Она пожала плечами, извлекла откуда-то нечто, смахивавшее на
продолговатую книжицу, и положила ее на стол, затем взяла мою руку и
положила ее ладонью вниз сверху. Предмет был теплым, словно находился
где-то рядом с ее кожей, и я понял, что это колода карт. Спустя минуту она
отпустила мою руку, перетасовала карты и ловкими пальцами стала
раскладывать их между нами на столе. Карты жестко падали ровными рядами,
одна на другую, и, закончив, Катька подала мне знак перевернуть сначала
одну, затем - вторую. С легким нетерпением я перевернул две карты наугад;
одна моя знакомая девушка когда-то предсказывала судьбу по Тароту - весьма
назойливая была особа - и я ожидал и здесь увидеть то же самое. Однако это
были обычные игральные карты, вернее, нет, ибо я раньше никогда таких не
видел. Первым я открыл валета бубен, и двойная фигура зловеще усмехнулась
мне - смуглая и усатая, как разбойник елизаветинских времен, с такой
злобой в блестящих глазах, что они сияли и сверкали холодным огнем
настоящих алмазов [игра слов: по-английски diamonds - алмазы и бубновая
масть]. Я поспешно снова перевернул карту и взглянул на другую, но это был
туз червей и в трепещущем свете он, казалось, разбухал и пульсировал,
яркий, жидко-красный.
Катька снова перевернула карту.
- Еще одну, - сказала она. Я неохотно перевернул - не знаю почему -
последнюю выпавшую карту. Это была двойка пик, и на ней не было никаких
знаков, кроме двух черных семечек. Однако внезапно показалось, что чернота
сгустилась и стала пустой и бездонной, словно семечки в действительности
были окнами в пустоту, находившуюся под ними. От этого зрелища мое зрение
затуманилось, стало нечетким, черные семечки поплыли, замерцали и на
мгновение слились в одно - получился мерцающий, похожий на пещеру туз.
Катька выхватила карту из моих рук и яростным жестом сложила колоду.
- Ничего? - резко спросил Джип.
- Да! - отрезала Катька. - Над всем этим делом висит какая-то тень.
Были слабые знаки, но... ничего, что я могла бы понять. Господи помилуй!
Ничего...
Молчание было прервано звуком шагов, раздавшимся из смахивавшей на
подвал комнаты, и ароматом чего-то сдобренного специями, источавшего запах
помидоров, перца и жареного, более аппетитный, чем я когда-либо мог себе
представить. В полумраке появилось лицо, круглое, красное и морщинистое,
как высохшее зимнее яблоко, но с величественным орлиным носом и
ослепительной улыбкой. Лицо было обрамлено цветастым шарфом и
выбивающимися из-под него кудрями цвета воронова крыла. Женщине, вразвалку
вошедшей в комнату, неся огромный тяжеленный поднос, могло быть и
пятьдесят лет, и семьдесят, она была полной, но здоровой. Женщина
поставила поднос руками более загорелыми, чем мои.

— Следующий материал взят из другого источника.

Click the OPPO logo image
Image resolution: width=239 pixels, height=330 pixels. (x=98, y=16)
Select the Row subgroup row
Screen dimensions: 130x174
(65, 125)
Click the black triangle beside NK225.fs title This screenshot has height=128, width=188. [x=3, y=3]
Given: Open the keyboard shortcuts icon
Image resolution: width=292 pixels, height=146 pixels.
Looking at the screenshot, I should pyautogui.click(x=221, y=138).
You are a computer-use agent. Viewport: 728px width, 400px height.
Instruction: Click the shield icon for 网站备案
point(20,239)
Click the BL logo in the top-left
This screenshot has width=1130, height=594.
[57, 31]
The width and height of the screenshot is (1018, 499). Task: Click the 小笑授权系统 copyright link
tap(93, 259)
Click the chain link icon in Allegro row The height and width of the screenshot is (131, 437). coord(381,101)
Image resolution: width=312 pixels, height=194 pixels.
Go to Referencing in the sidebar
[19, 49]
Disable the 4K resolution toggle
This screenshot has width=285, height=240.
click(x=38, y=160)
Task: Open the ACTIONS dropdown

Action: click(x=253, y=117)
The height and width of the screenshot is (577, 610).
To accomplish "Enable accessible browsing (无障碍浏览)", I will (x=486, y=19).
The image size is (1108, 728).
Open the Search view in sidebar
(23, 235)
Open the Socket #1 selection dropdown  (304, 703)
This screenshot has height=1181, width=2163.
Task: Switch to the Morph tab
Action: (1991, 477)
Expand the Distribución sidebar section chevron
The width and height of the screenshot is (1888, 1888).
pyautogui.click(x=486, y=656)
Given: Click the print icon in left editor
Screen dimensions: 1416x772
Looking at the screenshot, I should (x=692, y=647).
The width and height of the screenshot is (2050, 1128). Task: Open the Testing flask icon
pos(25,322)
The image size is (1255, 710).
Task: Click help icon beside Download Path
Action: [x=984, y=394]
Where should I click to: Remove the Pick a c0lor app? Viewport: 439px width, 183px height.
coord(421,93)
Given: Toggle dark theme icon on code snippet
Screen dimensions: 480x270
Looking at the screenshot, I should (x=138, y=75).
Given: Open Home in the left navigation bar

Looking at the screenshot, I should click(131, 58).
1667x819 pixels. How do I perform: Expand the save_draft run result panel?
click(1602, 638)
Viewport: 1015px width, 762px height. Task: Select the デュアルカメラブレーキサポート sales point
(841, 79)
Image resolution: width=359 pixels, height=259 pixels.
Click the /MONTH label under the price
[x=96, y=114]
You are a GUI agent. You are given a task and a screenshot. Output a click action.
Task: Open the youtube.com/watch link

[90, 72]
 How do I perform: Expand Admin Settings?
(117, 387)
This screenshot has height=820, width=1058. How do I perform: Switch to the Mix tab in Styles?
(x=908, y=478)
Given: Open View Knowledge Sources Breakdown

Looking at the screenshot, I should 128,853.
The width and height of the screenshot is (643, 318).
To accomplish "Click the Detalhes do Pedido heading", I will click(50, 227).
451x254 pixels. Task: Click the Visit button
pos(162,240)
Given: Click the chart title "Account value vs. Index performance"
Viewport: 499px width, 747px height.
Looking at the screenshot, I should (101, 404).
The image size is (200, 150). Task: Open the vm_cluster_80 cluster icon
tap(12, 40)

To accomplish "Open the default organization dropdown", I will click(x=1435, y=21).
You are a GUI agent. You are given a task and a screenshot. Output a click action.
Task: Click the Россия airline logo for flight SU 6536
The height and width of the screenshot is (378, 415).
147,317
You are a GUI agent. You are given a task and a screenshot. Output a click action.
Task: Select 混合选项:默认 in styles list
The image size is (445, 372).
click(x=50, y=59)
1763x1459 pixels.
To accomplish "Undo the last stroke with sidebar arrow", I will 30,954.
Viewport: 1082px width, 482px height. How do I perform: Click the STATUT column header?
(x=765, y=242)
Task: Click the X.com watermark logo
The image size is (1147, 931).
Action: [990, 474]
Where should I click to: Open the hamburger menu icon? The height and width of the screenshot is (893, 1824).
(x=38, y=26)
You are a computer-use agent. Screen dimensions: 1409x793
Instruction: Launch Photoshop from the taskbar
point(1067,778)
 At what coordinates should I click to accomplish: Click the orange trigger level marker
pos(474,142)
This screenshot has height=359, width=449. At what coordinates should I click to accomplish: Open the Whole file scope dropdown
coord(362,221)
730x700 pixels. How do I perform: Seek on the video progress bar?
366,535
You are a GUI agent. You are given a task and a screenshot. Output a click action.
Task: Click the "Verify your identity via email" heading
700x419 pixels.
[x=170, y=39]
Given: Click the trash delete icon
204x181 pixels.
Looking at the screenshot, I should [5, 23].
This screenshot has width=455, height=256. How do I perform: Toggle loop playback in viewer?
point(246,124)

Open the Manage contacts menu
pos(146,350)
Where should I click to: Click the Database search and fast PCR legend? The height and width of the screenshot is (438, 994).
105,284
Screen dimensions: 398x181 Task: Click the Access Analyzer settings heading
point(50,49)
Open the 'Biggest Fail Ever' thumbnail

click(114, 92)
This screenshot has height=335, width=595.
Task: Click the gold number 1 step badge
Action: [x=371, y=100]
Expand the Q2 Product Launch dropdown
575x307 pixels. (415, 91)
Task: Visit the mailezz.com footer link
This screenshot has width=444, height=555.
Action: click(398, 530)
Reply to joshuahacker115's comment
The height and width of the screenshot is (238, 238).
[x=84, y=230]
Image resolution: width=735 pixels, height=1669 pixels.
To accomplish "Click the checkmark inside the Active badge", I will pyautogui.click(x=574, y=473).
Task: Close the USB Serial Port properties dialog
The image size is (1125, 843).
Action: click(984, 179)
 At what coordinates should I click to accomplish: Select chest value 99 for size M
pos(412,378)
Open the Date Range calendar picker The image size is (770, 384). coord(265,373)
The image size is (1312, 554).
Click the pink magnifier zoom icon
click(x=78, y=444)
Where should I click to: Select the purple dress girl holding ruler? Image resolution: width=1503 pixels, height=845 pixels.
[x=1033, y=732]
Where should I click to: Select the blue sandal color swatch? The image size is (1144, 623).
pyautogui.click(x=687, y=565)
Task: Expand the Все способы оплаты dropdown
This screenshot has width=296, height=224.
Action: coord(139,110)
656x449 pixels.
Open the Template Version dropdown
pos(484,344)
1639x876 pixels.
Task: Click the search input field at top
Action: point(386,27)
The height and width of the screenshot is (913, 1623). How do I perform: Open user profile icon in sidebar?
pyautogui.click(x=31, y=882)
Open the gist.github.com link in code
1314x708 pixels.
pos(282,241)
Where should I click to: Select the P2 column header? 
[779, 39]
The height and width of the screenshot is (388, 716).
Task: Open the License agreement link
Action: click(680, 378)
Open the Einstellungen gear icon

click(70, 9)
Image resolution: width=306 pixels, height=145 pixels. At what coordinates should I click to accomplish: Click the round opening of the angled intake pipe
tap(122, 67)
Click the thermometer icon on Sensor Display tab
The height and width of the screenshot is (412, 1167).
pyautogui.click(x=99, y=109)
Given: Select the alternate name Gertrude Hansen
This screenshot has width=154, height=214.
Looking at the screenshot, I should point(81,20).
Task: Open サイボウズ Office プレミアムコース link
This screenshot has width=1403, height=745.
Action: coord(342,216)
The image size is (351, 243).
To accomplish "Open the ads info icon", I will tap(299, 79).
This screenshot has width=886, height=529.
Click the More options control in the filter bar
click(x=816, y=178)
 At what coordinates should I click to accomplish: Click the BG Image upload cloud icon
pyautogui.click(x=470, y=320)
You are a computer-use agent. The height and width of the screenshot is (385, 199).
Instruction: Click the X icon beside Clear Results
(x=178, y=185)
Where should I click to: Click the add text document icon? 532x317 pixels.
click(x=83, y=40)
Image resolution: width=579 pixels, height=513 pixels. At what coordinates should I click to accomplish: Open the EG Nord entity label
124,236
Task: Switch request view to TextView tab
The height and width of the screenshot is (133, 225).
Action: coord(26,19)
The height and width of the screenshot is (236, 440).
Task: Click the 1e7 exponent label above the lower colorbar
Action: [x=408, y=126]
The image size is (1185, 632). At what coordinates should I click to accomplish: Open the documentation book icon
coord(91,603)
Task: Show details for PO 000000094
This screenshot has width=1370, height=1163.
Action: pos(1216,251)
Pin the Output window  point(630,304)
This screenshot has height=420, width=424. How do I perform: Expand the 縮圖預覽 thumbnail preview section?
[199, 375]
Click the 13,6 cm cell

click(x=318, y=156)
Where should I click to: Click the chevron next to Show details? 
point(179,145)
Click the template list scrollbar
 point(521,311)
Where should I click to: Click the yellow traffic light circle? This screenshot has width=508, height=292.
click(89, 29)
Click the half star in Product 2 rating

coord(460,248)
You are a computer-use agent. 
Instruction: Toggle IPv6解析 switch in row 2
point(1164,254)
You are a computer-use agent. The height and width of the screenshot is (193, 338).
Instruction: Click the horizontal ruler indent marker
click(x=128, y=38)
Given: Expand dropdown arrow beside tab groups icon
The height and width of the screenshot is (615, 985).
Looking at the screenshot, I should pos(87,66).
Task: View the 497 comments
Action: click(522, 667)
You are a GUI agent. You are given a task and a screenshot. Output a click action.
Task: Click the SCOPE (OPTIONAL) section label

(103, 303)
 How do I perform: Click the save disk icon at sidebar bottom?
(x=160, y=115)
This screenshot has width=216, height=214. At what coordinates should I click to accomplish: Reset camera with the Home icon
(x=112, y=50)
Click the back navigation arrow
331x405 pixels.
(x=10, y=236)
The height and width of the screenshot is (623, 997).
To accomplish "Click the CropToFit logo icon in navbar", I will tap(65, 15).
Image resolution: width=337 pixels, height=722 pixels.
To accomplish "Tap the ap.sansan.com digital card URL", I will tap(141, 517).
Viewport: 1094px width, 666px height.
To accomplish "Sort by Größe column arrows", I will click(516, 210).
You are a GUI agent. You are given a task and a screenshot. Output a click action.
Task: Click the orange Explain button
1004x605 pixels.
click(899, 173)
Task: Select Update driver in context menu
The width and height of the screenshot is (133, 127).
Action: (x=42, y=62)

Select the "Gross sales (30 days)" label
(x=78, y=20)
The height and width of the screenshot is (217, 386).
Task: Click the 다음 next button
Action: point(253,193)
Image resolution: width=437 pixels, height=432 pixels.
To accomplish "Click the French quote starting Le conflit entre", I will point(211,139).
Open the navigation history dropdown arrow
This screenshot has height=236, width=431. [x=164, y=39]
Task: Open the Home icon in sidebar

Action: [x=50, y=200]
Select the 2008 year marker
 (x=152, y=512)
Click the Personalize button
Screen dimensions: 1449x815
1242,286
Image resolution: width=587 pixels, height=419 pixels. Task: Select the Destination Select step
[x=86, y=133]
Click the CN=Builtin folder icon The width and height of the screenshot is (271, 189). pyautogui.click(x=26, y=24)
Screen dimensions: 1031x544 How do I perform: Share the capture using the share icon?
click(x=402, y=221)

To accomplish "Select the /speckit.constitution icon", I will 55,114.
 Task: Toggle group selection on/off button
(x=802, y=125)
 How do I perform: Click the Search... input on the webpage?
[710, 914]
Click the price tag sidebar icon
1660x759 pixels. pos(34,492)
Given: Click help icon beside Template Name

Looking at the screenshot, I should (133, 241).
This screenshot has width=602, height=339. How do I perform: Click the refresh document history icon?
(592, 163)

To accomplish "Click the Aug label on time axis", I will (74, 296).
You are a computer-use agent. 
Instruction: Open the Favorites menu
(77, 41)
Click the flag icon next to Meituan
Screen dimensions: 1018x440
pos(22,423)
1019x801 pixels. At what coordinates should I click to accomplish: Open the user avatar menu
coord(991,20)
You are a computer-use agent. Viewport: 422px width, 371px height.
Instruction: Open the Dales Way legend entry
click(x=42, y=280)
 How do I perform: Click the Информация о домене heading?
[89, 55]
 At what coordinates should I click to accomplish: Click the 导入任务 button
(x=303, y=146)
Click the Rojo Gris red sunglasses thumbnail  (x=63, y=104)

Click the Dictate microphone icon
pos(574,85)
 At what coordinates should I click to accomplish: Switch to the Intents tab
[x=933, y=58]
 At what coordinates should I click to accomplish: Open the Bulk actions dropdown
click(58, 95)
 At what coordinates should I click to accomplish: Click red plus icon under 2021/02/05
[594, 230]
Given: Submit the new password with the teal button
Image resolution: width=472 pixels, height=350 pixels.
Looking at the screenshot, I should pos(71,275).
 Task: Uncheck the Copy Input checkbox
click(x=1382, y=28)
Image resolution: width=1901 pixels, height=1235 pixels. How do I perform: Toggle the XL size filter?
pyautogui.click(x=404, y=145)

- Благодарствуем, Малинче! - сказала Катька.
По-видимому, женщина была женой Мирко, она поклонилась мне, и из ее
рта полился целый поток слов, которых я не мог понять. Я встал и
постарался имитировать поклон Джипа, а старуха схватила меня за руки и
снова заговорила, потом крепко расцеловала меня в обе щеки и удалилась,
все еще что-то говоря.
- Она желает тебе удачи в твоих испытаниях, - медленно произнесла
Катька. - И говорит, что ты должен есть. Это хороший совет; сила может
тебе понадобиться. Я хотела бы помочь тебе, но не могу, так что...
Джип, уже принявшийся за еду, поднял голову и встретился с ней
взглядом:
- Ле Стриж? - спросил он.
- Стригойко, - отозвалась она.
- Проклятие! - пробурчал Джип и снова принялся за еду.
Сначала я только поклевывал пищу, я был в панике и с трудом
проталкивал еду в горло. Я прямо ощущал, как проходит вечер, как странный
корабль и все, кто находился на его борту, удаляются все дальше и дальше,
вне нашей досягаемости. Но от специй мой рот увлажнился, внутри все стало
гореть, и начал есть так же жадно, как Джип. Но при этом я был рад, что он
не медлил; как только опустела его тарелка, Джип поднялся, выпил последний
глоток пива и бросил грубую полотняную салфетку на стол. Он поднял бровь и
посмотрел на Катьку:
- Что ж, - вздохнул он, - по-моему, время заглянуть к старику Стрижу.